An Improved Attention for Visual Question Answering

Tanzila Rahman; Shih-Han Chou; Leonid Sigal; Giuseppe Carenini

arXiv:2011.02164·cs.CV·June 7, 2021

An Improved Attention for Visual Question Answering

Tanzila Rahman, Shih-Han Chou, Leonid Sigal, Giuseppe Carenini

PDF

1 Repo

TL;DR

This paper introduces an enhanced attention mechanism with an Attention on Attention module within an encoder-decoder framework for Visual Question Answering, significantly improving accuracy on the VQA-v2 benchmark.

Contribution

It proposes a novel Attention on Attention (AoA) module and a multimodal fusion approach, advancing the state-of-the-art in VQA performance.

Findings

01

Achieves state-of-the-art results on VQA-v2 dataset

02

Demonstrates the effectiveness of AoA in capturing complex dependencies

03

Improves multimodal information integration

Abstract

We consider the problem of Visual Question Answering (VQA).
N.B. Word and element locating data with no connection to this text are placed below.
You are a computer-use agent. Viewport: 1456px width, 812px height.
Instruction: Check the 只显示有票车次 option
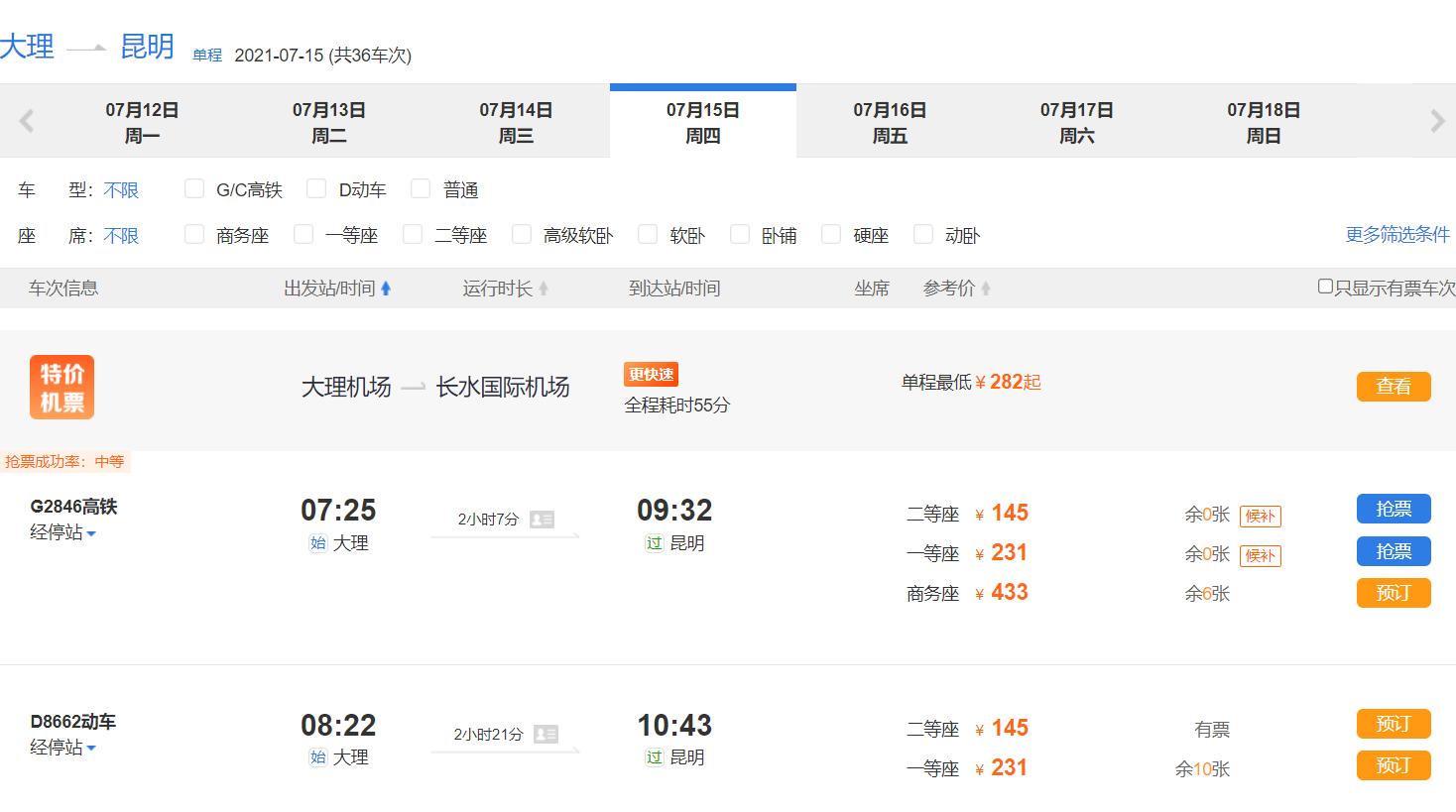click(x=1324, y=288)
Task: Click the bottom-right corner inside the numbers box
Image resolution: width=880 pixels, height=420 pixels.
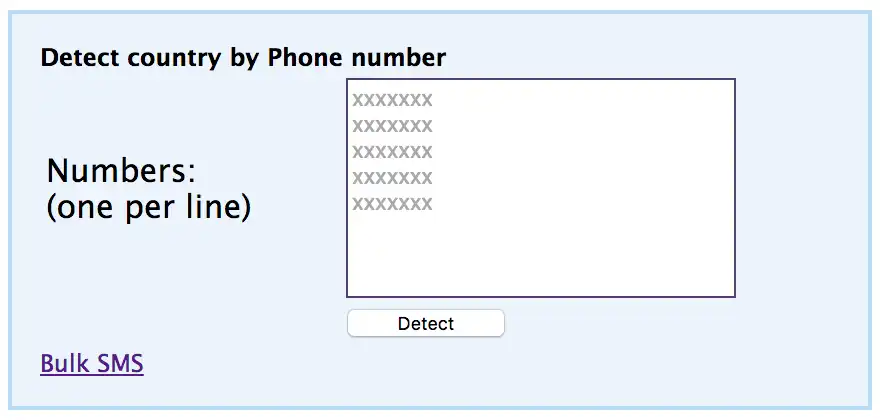Action: pos(724,286)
Given an image and a free-form, open-ended, question, expressed in natural language, the goal of VQA system is to provide accurate answer to this question with respect to the image. The task is challenging because it requires simultaneous and intricate understanding of both visual and textual information. Attention, which captures intra- and inter-modal dependencies, has emerged as perhaps the most widely used mechanism for addressing these challenges. In this paper, we propose an improved attention-based architecture to solve VQA. We incorporate an Attention on Attention (AoA) module within encoder-decoder framework, which is able to determine the relation between attention results and queries. Attention module generates weighted average for each query. On the other hand, AoA module first generates an information vector and an…

Peer Reviews

No public reviews on file for this paper yet. If you reviewed it on a platform where reviews are public (OpenReview, ICLR, NeurIPS, ICML), you can paste yours below so the community can read it here.

Code & Models

Repositories

lucidrains/AoA-pytorch
pytorch

Videos

No videos yet. Explain this paper in a talk, walkthrough, or lecture? Add one.

Taxonomy

Methodsfast speak--How do I Speak to someone at Expedia?